Аверан прикрыла рукой глаза. Ей хотелось забыть все это.
Обоз двигался вдоль тропы опустошителей. Небо было выстлано высокими облаками, словно белой шелковой простыней, сквозь которую раскаленным розовым кругом просвечивало солнце. Над полями стелился утренний туман.
Опустошители, казавшиеся черными в бледном свете утра, топотали по золотистым полям, как огромное стадо слонов, вздымая тучи пыли и вспугивая стаи скворцов, которые начинали кружить над ними с раздраженным щебетанием.
Но передвигались чудовища страшно медленно. За пять часов до рассвета они прошли меньше, чем сорок миль.
Опустошители были измучены. Аверан знала это из каждого воспоминания Ловкого Едока. Она все еще исходила потом, и ее мучала страшная жажда. И вода, которую она пила, эту жажду не утоляла. Хотелось пить еще и еще, но девочку не устраивал сам запах воды. В ней не было серы.
Да и по опустошителям стало уже заметно, как они ослабели. Ночью из строя выпадало то одно, то другое чудовище. Они не останавливались, а начинали кружить на одном месте. Шагали левой ногой, а правую поднять не могли, отчего и вертелись, загребая пыль.
С час назад, когда еще не рассвело, к телеге Аверан подъехал Габорн и спросил у нее, показывая на отставших чудовищ:
— Ты знаешь, что это значит?
— Они умирают от жажды, — объяснила девочка.

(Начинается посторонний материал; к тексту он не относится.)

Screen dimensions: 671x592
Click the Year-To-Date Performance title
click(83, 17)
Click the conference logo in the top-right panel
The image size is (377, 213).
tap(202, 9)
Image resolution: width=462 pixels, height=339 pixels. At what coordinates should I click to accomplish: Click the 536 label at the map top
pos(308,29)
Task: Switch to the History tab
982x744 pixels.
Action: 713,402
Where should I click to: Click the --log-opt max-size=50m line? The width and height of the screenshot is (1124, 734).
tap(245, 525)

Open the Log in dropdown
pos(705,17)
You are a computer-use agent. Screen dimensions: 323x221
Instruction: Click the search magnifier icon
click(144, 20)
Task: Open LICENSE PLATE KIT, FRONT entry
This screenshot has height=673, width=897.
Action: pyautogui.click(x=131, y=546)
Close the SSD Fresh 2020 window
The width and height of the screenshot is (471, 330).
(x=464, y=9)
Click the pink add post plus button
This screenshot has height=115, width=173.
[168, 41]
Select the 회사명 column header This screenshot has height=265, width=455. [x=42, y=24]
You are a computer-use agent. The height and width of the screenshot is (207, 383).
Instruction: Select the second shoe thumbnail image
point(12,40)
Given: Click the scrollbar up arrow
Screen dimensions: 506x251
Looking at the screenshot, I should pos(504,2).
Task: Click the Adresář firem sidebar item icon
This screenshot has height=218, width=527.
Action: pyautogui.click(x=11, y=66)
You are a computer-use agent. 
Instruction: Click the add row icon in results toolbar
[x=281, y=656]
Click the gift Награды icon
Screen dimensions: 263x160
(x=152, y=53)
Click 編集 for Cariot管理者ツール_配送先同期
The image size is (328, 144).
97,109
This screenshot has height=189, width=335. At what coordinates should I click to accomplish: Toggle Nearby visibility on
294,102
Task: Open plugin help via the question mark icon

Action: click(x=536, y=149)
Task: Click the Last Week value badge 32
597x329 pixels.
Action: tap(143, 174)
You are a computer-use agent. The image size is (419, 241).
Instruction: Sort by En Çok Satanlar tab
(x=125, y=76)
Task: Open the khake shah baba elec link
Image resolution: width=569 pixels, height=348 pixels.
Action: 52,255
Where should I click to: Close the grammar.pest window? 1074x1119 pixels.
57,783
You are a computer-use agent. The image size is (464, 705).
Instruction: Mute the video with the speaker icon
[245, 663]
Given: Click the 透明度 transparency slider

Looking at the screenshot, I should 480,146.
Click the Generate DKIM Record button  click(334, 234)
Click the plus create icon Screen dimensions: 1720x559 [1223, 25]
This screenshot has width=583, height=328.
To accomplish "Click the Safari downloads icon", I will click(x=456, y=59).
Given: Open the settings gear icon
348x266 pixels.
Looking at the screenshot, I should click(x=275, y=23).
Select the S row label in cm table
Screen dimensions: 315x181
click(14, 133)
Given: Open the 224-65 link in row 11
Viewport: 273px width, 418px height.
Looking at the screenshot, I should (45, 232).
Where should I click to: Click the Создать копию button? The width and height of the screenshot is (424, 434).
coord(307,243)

— Будем надеяться, что сегодня будет жаркий день, — сказал он. — Может быть, солнце ускорит конец.
Пока Аверан вспоминала это, левую руку ее свело судорогой. Она вскрикнула, и Весна, подсев поближе, принялась гладить ее по голове.
От этого девочке вспомнились те времена, когда она была маленькой. Однажды они с матерью отправились на прогулку к ручью Келлисбрук, что протекал позади трактира «Кабан и Олень».
Должно быть, Аверан была еще совсем маленькой. Во всяком случае, в тот раз она, кажется, видела ручей впервые.
Воды Келлисбрука струились с гор, звонко журча среди гладко обкатанных круглых валунов, набегая волнами на песчаные берега. Они были холодны как лед. Там был небольшой водопад, и в воздухе висела водяная дымка, от которой так и веяло свежестью и на личике Аверан оседала влага. Мелодичное журчание воды умиротворяло душу, вселяло в нее покой.